* _WORK TASK_
In the entries that follow, the line with "The width and height of the screenshot is (640, 480)." opens the range and the line with "The image size is (1280, 720)." closes it; repeat that range exactly, both lines included.

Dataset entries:
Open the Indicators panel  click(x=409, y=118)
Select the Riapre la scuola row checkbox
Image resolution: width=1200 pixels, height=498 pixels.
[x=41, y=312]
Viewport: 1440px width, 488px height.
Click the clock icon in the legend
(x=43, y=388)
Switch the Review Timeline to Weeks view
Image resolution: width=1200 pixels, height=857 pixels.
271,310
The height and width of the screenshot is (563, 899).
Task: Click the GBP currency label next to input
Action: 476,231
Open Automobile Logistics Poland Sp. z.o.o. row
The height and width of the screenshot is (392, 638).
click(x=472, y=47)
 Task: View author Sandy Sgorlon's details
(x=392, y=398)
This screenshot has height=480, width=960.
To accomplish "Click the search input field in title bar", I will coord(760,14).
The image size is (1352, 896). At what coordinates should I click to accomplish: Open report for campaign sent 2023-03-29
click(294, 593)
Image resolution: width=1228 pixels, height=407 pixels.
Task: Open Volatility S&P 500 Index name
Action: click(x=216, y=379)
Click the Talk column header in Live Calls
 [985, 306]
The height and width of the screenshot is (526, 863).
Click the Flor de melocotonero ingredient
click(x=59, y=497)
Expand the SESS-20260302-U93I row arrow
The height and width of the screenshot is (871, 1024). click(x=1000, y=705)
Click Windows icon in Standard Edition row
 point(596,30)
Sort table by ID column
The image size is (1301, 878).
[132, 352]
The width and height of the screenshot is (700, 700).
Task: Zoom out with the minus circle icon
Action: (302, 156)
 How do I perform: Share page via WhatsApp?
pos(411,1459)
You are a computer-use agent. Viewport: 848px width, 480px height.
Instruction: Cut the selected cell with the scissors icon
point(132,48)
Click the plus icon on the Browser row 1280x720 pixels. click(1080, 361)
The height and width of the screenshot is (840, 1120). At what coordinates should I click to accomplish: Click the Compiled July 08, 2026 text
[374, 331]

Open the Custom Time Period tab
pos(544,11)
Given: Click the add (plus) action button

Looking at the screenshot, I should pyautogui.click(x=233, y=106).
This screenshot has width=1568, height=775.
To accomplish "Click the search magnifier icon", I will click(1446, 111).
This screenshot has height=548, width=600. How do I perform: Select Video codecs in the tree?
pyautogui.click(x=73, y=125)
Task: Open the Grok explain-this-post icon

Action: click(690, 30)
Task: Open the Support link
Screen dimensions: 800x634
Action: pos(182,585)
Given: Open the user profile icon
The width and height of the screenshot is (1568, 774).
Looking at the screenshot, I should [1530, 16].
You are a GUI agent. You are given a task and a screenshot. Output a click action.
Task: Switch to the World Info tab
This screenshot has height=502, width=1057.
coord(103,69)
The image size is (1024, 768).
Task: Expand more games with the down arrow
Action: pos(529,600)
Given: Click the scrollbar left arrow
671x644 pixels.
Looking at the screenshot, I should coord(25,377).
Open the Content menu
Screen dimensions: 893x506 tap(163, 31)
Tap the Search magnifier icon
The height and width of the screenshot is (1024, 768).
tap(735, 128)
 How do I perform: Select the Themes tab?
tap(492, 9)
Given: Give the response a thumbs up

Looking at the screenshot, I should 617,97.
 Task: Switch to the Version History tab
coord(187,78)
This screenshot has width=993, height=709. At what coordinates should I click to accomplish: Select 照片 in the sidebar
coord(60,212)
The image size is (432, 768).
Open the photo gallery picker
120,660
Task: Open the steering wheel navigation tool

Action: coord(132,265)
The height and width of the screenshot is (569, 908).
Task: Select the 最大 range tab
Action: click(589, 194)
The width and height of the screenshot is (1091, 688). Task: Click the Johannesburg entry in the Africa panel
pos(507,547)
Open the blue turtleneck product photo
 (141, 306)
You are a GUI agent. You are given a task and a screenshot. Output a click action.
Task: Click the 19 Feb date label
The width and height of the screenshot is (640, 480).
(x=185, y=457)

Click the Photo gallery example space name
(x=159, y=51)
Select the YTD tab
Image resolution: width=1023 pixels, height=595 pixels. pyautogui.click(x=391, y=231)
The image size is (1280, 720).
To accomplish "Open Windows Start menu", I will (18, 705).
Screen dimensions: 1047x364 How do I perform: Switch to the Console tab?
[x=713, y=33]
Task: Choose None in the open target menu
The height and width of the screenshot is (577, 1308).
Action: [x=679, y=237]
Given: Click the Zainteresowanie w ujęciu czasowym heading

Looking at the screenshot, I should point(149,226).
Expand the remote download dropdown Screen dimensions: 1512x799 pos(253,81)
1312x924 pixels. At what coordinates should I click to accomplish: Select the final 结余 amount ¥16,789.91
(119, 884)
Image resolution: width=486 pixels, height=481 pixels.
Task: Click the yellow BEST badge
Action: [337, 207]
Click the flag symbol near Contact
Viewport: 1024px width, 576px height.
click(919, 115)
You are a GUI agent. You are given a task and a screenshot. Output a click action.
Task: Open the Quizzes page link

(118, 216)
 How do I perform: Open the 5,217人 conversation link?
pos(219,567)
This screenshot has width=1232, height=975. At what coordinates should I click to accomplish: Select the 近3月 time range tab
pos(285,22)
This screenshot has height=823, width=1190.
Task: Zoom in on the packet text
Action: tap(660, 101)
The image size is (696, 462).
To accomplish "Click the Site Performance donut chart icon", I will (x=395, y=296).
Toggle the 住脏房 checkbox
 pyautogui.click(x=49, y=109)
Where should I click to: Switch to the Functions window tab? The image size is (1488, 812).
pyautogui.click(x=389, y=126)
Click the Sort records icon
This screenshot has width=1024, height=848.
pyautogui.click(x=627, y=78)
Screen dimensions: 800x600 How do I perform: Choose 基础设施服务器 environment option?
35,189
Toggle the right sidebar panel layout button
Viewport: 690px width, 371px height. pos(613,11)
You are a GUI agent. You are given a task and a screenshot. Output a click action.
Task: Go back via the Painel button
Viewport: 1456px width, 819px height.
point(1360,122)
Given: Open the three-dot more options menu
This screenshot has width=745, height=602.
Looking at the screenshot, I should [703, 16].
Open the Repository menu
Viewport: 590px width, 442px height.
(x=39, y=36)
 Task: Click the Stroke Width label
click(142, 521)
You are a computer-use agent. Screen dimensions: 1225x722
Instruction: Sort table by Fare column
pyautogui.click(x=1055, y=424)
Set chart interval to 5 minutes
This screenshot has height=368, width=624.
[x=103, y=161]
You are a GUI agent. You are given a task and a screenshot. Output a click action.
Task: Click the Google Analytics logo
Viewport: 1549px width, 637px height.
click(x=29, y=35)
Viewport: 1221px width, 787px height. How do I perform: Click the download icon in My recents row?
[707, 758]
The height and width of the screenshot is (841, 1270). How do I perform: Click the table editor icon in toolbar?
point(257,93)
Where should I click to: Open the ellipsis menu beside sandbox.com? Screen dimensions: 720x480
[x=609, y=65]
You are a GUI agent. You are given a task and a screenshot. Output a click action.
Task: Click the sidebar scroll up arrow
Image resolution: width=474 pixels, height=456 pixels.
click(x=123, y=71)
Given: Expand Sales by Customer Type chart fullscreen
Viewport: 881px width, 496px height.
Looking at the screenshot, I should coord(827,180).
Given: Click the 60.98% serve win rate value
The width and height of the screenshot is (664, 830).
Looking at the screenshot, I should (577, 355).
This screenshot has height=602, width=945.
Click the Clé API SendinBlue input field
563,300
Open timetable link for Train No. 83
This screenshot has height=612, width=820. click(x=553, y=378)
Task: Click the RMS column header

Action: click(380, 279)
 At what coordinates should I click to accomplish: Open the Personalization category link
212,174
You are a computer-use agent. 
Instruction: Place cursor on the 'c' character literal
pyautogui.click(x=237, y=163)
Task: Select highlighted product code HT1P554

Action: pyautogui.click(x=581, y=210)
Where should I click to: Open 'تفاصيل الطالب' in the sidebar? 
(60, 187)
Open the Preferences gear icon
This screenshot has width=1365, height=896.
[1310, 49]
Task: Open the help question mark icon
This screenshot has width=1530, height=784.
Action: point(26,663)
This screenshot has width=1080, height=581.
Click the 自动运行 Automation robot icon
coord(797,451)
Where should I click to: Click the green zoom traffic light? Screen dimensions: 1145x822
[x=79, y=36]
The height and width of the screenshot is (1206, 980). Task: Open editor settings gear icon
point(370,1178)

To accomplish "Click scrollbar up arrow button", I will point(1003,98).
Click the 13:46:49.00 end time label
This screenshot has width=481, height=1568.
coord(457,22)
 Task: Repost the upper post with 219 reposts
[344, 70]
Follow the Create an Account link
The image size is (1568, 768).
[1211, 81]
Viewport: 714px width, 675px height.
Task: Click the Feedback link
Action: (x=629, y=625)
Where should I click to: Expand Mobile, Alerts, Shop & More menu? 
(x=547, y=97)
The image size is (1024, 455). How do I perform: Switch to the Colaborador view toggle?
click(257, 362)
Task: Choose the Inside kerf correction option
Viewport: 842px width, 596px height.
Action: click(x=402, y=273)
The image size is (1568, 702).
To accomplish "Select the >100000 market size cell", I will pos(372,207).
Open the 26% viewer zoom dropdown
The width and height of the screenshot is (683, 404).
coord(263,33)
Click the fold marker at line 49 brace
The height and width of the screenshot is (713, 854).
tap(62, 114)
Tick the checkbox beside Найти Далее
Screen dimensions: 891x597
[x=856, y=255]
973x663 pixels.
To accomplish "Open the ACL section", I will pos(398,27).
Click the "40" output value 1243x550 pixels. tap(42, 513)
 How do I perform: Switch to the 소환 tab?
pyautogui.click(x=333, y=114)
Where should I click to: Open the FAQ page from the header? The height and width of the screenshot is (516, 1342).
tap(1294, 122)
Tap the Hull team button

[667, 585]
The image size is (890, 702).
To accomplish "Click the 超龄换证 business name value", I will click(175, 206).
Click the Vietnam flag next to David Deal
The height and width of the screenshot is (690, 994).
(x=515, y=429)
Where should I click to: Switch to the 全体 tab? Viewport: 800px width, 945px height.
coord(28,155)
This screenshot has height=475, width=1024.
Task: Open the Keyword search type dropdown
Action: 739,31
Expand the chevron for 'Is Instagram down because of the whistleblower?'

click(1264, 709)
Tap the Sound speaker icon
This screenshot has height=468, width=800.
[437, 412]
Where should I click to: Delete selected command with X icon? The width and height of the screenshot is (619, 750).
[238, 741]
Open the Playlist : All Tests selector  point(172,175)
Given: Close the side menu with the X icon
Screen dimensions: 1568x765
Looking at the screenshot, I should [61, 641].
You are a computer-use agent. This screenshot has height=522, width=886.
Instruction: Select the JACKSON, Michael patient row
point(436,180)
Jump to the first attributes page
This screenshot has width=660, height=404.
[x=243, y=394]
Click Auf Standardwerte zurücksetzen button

* _FINISHED TASK_
The width and height of the screenshot is (640, 480).
(x=185, y=457)

Click the Photo gallery example space name
(x=159, y=51)
Select the YTD tab
Image resolution: width=1023 pixels, height=595 pixels. pyautogui.click(x=391, y=231)
The image size is (1280, 720).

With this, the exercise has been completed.